(Stated goal):
Can you switch "deposit" to "withdrawal" in the records, starting with the line with "1080x672 pixels." and going through the line with "Action: (x=712, y=548)", and return only those lines with everything else unchanged?

— Begin Data for the task —

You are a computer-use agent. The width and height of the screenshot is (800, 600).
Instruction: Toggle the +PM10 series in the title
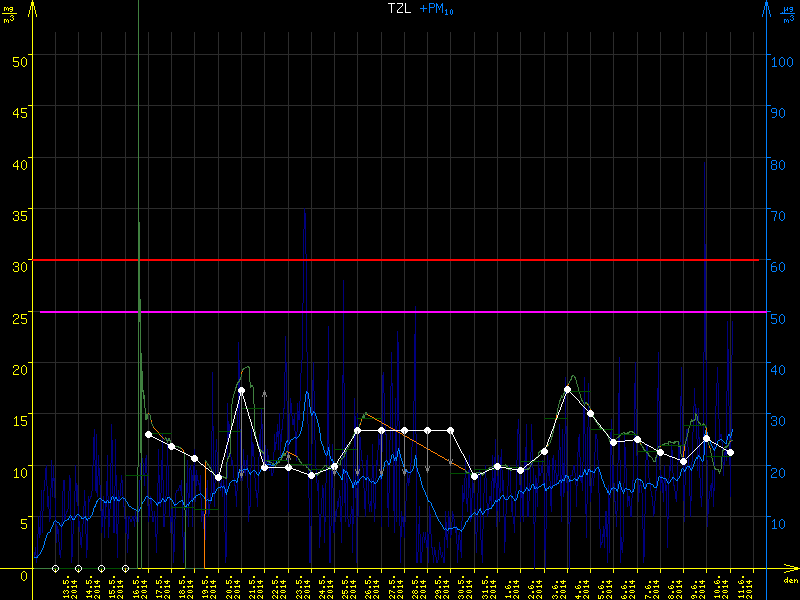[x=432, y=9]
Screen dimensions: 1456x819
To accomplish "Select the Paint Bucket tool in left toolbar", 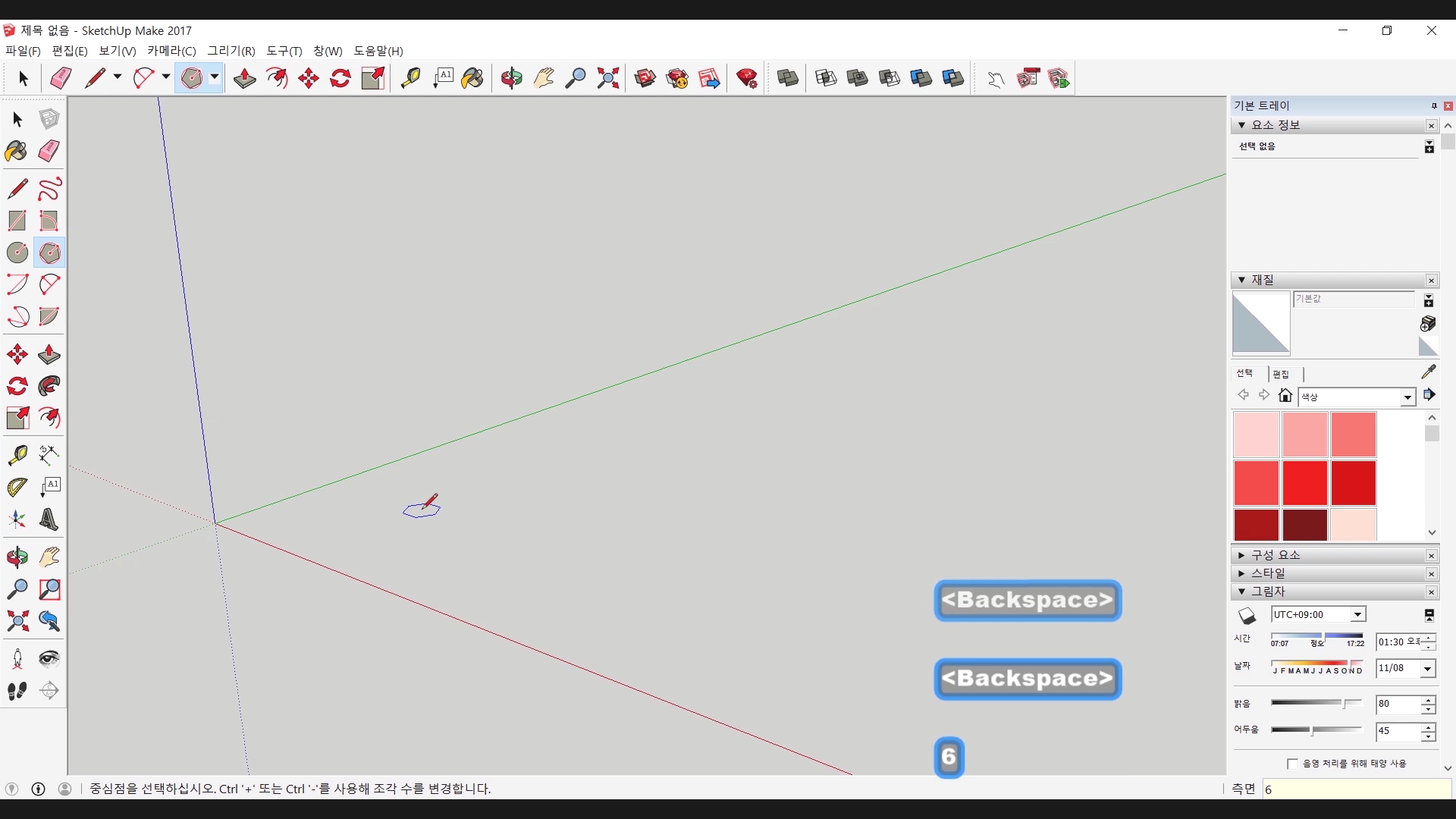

— End Data for the task —
— Begin Data for the task —

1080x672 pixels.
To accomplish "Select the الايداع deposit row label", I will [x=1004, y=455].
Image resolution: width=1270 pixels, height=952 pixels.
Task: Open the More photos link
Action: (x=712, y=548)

— End Data for the task —
— Begin Data for the task —

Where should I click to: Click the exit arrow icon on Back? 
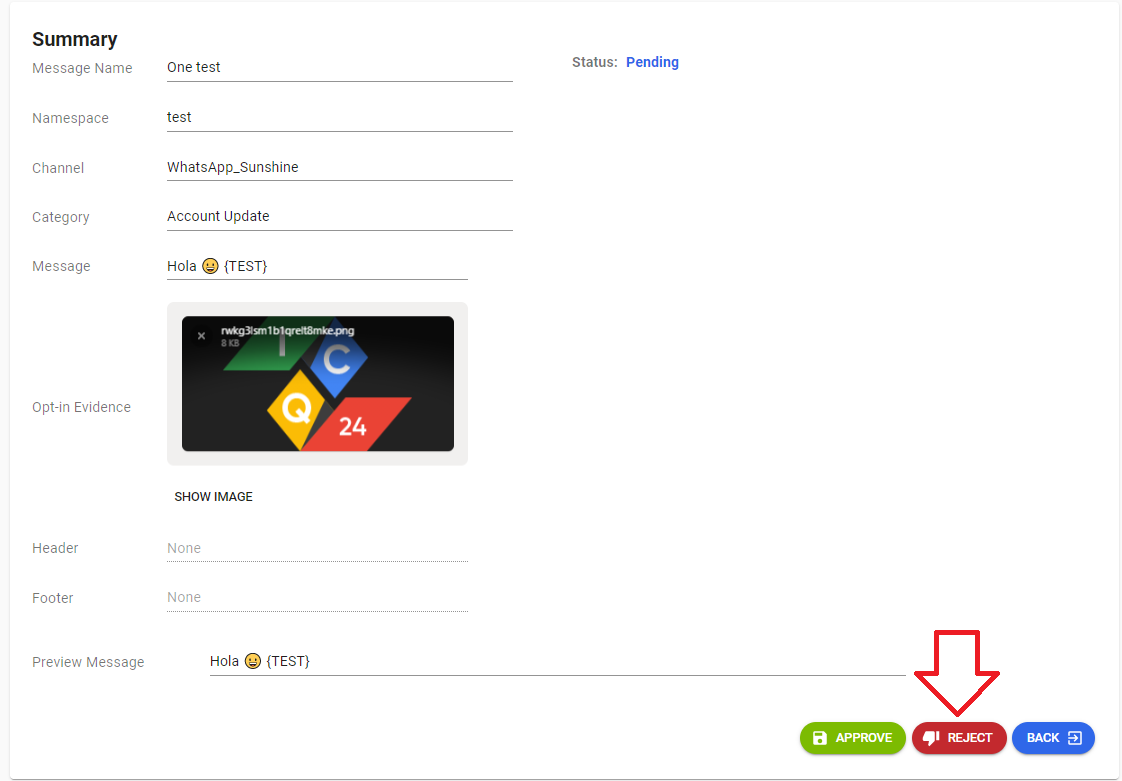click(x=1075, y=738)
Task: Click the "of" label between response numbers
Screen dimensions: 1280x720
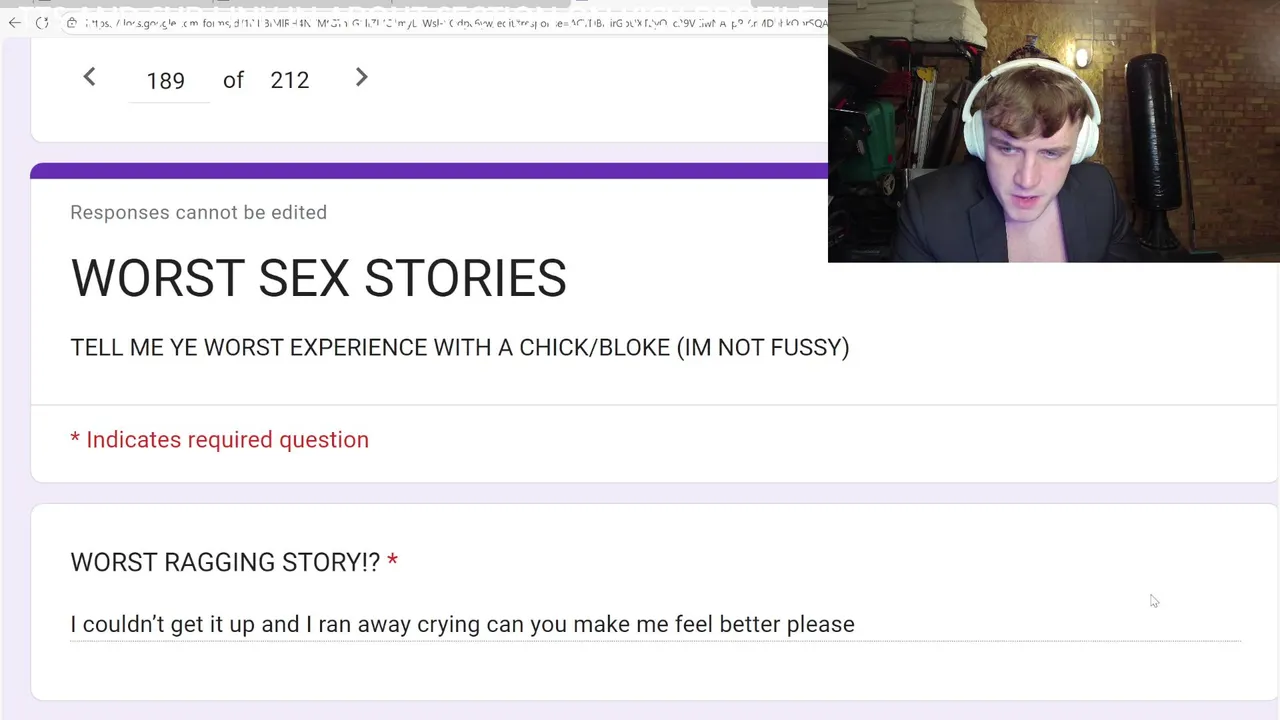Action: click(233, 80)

— End Data for the task —

(Answer in full):
1080x672 pixels.
To accomplish "Select the الايداع withdrawal row label", I will [x=1004, y=455].
Image resolution: width=1270 pixels, height=952 pixels.
Task: Open the More photos link
Action: (x=712, y=548)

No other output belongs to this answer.